# Valrhona is the DEVIL!



## jmforge (Dec 15, 2011)

I went to Sur La Table today to try to pick up a carbon steel Sabatier. Much to my chagrin, those are mail order only items, so I expressed my displeasure with SLT by handing them $24 for two giant bars of Valrhona chocolate. That'll show em. :curse: I might as well just pop rivet one bar to each ass cheek and cut out the middleman.:scared4:


----------



## Eamon Burke (Dec 15, 2011)

I used to feel the same way about Barnes & Noble and Godiva. Now I feel that way about all of Central Market.

:hungry:


----------



## jmforge (Dec 15, 2011)

Yeah, I hear ya re Barnes and Noble. I used to have the same issue with Borders and those Lindt truffles they had up there in the impulse buy basket at checkout too. Hence my current stature.  Fresh market cured me of that problem when they got rid of Valrhona and some other European chocolates and replaced them will "artisan" (pronounced ARTESIAN, no doubt, by some of the dim bulbs who shop there) poducts that contain ingredients like dark chocolate, bacon and smoked sea salt all in one convenient slab.:scared4:


johndoughy said:


> I used to feel the same way about Barnes & Noble and Godiva. Now I feel that way about all of Central Market.
> 
> :hungry:


----------



## Eamon Burke (Dec 16, 2011)

Yeah, it's officially the new American cuisine. Forget seasonality, tradition, or flavors. Just take things you love, pile them on top of each other and BAM -- culinary genius.

Bacon-Cheeseburger so-cal tacos with a deep dish pizza crust? Not without the Hickory-smoked Chipotle Peppercorn Buttermilk Ranch dressing!


----------



## geezr (Dec 16, 2011)

My family and I like dark chocolate and when I saw this http://www.huffingtonpost.com/2011/...colate_n_958823.html#s358086&title=4_Perugina
we went to Trader Joes - not all of the items listed in the article were available but we really liked the dark chocolates we bought


----------



## jmforge (Dec 16, 2011)

:lol2: I am told that the bacon thing came from the Johnny Depp movie Chocolat. Call me an old fogey, but if I want bacon and sea salt in my chocolate, I will fry up some bacon and walk a couple of blocks to the bay and get my own salt!!.


johndoughy said:


> Yeah, it's officially the new American cuisine. Forget seasonality, tradition, or flavors. Just take things you love, pile them on top of each other and BAM -- culinary genius.
> 
> Bacon-Cheeseburger so-cal tacos with a deep dish pizza crust? Not without the Hickory-smoked Chipotle Peppercorn Buttermilk Ranch dressing!


----------



## jmforge (Dec 16, 2011)

geezr said:


> My family and I like dark chocolate and when I saw this http://www.huffingtonpost.com/2011/...colate_n_958823.html#s358086&title=4_Perugina
> we went to Trader Joes - not all of the items listed in the article were available but we really liked the dark chocolates we bought


 It's nice to have a place with a good selection like that. The Lindt has always been a good fallback choice for me. I have had Green and Black a few times, but I'm not really buying into the whole organic thing. The most incredible selection of "plain" chocolate that I have ever seen was in the food hall at Galleries Lafayette in Paris. They had like 4 rows of shelves maybe 15 feet long and chin high with nothing but premium bar chocolate!!!!!!!


----------



## geezr (Dec 16, 2011)

******* said:


> ............ The most incredible selection of "plain" chocolate that I have ever seen was in the food hall at Galleries Lafayette in Paris. They had like 4 rows of shelves maybe 15 feet long and chin high with nothing but premium bar chocolate!!!!!!!

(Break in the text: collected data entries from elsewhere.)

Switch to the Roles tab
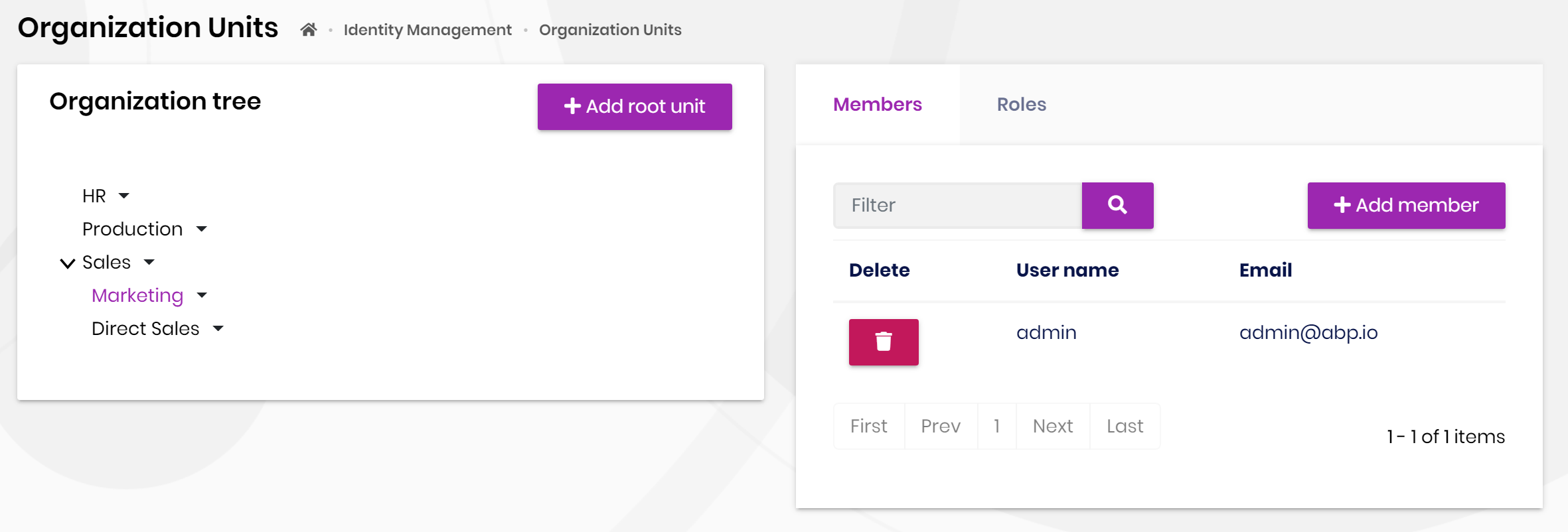The width and height of the screenshot is (1568, 532). 1021,105
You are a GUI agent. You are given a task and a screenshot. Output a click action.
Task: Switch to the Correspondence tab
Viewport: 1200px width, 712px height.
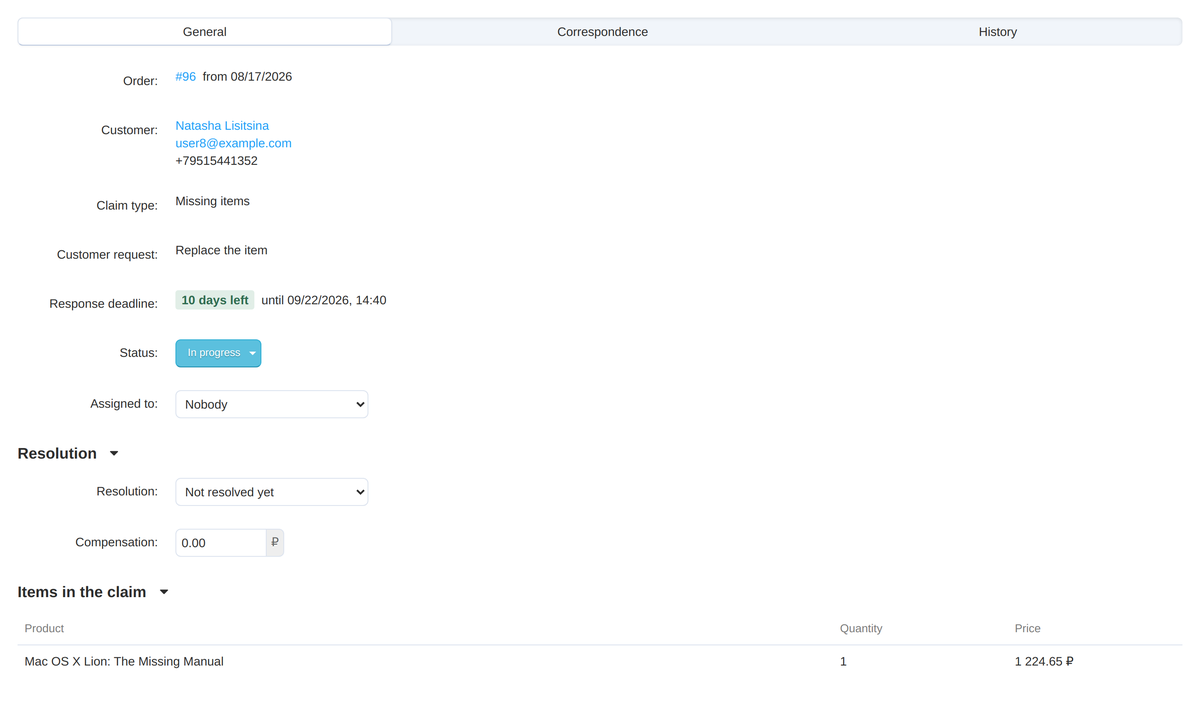[x=602, y=32]
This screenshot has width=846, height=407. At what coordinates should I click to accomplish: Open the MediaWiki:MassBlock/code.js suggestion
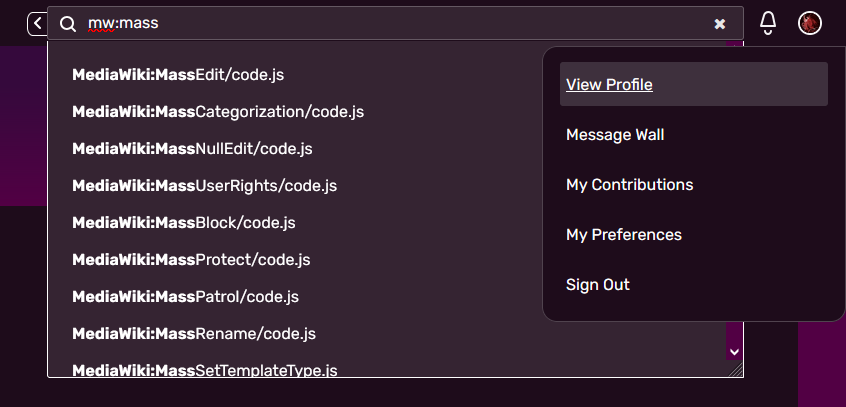click(184, 222)
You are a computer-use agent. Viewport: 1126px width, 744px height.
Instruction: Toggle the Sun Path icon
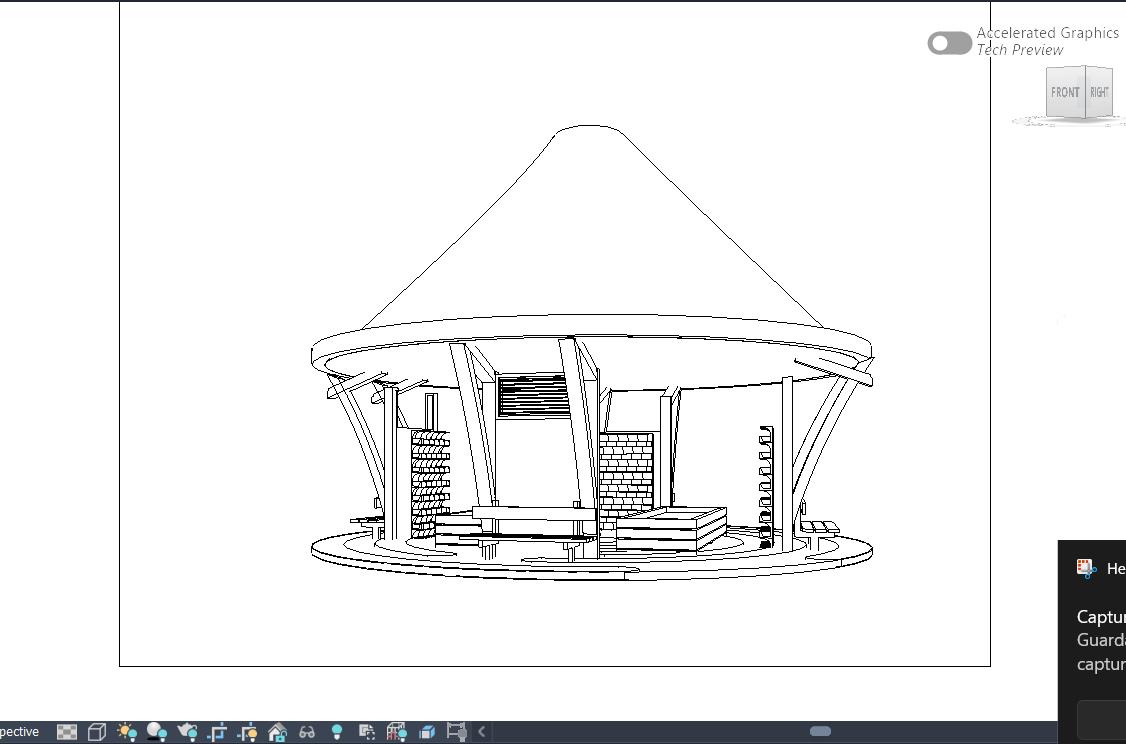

Thanks for mentioning Galleries Lafayette in Paris as it was off my radar until now. 
Hoping there is at least - 1 more trip to Paris for geezr :viking:


----------



## jmforge (Dec 16, 2011)

I thought that the food hall at Harrods was sick until I went to Fortnum and Mason. I thought Fortnum and Mason was sick until I went to Galleries Lafayette!  of course, In Paris, the typical Saturday morning neighborhood farmers market will blow away a neophyte like me. Hell, I don't even really like raw tomatoes, but I ate some over there and they wuz good!!. Eating stuff like REAL unpasteurized Camembert was an eye opener too.


geezr said:


> Thanks for mentioning Galleries Lafayette in Paris as it was off my radar until now.
> Hoping there is at least - 1 more trip to Paris for geezr :viking:


----------



## mateo (Dec 22, 2011)

Oh, chocolate. I have a special place for chocolate. And good chocolate at that.

Some of the chocolate in that Huffingtonpost is pretty awful stuff.. Choco-love... really?


----------



## geezr (Dec 22, 2011)

mateo said:


> Oh, chocolate. I have a special place for chocolate. And good chocolate at that.
> 
> Some of the chocolate in that Huffingtonpost is pretty awful stuff.. Choco-love... really?



List the awful stuff so we don't go there :dontknow:


----------